De acordo com o INSS, o ser dona de casa não gera esforço físico, não tem metas ou jornada de trabalho, portanto, não geraria incapacidade laboral, embora a mulher se mantenha com atuação como diarista.

A perícia médica judicial realizada na autora da ação aponta a incapacidade temporária provocada por transtornos de discos intervertebrais e síndrome cervicobraquial. O laudo, conforme informou a JFPR, indica limitações para "permanecer com postura em flexão cervical por longos períodos, para esforços com carga axial e aos esforços físicos com os membros superiores".

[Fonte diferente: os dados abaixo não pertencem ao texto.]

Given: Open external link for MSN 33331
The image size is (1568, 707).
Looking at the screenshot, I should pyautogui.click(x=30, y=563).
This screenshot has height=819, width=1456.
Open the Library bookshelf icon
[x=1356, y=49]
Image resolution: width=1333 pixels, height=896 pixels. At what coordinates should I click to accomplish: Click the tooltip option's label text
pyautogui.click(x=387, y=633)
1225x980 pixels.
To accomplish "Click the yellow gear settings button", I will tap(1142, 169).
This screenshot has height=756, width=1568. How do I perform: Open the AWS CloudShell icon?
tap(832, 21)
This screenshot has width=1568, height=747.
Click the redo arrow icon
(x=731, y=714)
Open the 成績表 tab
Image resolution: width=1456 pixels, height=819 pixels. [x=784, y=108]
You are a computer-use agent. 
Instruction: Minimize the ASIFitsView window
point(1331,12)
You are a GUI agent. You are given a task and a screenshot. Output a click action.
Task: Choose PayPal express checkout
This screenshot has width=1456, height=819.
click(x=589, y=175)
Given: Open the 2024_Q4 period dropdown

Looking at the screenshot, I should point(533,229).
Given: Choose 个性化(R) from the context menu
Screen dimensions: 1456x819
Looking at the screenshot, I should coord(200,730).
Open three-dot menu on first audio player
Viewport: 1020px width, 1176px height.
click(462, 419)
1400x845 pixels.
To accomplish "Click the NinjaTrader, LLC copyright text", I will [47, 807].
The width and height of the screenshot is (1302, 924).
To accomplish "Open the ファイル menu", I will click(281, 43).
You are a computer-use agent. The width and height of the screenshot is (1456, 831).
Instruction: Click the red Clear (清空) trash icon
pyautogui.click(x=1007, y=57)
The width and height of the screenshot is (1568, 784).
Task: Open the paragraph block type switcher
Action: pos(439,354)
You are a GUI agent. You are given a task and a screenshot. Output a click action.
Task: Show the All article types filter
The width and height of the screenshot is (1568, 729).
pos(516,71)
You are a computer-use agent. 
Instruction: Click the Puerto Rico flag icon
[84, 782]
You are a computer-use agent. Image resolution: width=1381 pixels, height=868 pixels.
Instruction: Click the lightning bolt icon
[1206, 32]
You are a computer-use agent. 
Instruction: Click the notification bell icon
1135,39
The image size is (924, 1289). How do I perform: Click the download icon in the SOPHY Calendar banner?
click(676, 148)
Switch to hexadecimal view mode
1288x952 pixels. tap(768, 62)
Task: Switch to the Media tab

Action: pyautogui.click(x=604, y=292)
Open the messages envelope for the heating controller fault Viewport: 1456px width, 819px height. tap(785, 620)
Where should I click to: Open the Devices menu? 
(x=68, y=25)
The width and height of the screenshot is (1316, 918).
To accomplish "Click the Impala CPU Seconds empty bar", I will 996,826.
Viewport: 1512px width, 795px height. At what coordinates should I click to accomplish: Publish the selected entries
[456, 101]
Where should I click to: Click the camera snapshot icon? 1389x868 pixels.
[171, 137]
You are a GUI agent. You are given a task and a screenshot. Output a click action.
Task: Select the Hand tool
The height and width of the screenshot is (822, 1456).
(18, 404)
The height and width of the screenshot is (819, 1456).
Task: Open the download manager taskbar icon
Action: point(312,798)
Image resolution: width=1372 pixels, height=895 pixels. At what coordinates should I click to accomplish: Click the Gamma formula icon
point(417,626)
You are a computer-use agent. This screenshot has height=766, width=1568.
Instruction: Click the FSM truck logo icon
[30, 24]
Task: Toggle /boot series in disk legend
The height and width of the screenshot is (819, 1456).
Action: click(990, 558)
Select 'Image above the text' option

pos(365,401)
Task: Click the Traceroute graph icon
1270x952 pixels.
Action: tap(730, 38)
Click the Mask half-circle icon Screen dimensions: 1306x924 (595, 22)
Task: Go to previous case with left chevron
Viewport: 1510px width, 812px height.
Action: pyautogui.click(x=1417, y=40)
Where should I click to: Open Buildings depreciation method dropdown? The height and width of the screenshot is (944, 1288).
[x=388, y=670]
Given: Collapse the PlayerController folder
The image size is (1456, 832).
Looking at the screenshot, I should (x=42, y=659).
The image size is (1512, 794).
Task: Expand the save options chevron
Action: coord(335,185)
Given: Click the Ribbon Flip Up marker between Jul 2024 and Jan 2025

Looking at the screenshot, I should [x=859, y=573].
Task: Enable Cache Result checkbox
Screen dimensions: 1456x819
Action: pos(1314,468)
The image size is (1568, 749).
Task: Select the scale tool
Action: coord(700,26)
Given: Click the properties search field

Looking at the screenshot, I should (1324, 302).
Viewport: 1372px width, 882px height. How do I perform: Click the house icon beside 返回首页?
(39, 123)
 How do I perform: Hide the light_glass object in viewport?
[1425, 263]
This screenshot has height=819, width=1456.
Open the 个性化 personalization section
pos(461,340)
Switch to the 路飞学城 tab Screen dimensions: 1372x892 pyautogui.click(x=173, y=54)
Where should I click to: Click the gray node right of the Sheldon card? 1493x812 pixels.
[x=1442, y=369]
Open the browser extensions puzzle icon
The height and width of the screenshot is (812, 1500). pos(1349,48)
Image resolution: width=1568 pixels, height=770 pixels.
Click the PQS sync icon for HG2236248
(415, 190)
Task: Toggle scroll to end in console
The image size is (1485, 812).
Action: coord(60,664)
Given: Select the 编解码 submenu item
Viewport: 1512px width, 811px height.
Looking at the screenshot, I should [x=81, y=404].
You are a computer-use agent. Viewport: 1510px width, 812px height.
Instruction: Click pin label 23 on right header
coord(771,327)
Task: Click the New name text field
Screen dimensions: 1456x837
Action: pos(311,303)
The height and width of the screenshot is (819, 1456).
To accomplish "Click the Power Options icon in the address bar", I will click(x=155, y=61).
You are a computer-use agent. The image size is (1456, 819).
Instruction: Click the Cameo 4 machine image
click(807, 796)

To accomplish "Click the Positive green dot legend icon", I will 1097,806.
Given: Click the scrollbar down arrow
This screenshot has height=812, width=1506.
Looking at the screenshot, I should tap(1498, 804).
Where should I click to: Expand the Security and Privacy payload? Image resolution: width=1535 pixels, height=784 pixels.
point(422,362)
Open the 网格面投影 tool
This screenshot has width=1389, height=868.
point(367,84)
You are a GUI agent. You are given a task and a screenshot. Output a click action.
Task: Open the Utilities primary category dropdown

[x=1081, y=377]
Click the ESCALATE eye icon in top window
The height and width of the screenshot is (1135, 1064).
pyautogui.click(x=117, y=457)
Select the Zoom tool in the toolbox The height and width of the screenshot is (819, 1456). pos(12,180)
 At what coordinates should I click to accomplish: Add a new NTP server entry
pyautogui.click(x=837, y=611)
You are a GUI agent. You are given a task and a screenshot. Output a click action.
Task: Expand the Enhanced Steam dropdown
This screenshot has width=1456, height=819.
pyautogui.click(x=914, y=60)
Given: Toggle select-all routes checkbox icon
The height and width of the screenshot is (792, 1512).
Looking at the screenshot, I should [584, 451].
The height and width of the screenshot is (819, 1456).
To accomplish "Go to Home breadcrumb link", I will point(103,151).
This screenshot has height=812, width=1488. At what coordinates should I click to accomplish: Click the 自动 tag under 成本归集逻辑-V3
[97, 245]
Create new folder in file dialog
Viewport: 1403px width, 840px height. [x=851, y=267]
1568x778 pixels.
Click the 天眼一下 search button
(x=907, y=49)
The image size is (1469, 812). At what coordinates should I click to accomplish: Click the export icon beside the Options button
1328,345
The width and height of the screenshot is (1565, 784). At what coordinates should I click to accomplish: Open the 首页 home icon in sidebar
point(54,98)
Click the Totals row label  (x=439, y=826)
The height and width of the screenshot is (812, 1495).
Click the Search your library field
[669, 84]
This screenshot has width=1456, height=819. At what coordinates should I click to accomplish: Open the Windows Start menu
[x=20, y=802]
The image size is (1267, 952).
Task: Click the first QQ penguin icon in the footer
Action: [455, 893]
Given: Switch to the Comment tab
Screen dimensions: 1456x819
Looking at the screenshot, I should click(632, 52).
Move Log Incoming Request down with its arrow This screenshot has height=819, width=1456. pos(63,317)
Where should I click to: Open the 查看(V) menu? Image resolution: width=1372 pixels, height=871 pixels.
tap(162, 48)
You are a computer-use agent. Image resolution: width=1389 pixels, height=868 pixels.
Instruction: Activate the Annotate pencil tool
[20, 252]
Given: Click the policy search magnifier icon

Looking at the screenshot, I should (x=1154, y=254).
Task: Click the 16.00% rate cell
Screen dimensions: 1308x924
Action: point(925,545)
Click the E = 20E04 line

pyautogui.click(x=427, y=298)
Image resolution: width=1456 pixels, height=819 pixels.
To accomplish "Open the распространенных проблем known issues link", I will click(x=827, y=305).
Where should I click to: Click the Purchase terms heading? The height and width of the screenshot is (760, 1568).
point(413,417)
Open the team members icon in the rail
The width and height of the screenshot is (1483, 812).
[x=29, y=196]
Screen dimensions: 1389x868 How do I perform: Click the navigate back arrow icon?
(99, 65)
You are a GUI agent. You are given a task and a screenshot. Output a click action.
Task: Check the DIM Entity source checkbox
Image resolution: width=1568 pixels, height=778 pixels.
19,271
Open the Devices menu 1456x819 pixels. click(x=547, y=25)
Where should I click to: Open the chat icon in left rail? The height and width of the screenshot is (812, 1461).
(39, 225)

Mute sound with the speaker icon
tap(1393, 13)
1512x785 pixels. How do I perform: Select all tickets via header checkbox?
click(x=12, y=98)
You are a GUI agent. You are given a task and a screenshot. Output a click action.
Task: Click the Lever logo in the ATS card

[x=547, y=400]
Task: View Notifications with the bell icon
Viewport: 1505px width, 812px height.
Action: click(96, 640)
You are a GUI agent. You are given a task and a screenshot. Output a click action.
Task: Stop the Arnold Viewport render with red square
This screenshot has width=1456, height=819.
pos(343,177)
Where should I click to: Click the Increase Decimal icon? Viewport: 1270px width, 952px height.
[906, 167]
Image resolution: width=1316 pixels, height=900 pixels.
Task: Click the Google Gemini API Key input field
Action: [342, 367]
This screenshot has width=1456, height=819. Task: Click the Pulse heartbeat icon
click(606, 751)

O juiz entendeu que é necessário conceder o benefício e desmistificar estereótipos relacionados ao trabalho “de casa”. “O protocolo de Julgamento com Perspectiva de Gênero estabelece aos julgadores o dever de rechaçar conclusões que surgiram as atividades domésticas como improdutivas, inclusive quando se posicionam pela ausência de incapacidade supondo, implícita ou explicitamente, que essas tarefas não demandam esforço físico", justificou o magistrado.
Conforme a sentença, a diarista cumpriu 156 contribuições sem perda da qualidade de segurada desde 2010 e agora o INSS terá de conceder o auxílio, com juros e correção monetária. A previsão é de que a trabalhadora se recupere até outubro deste ano.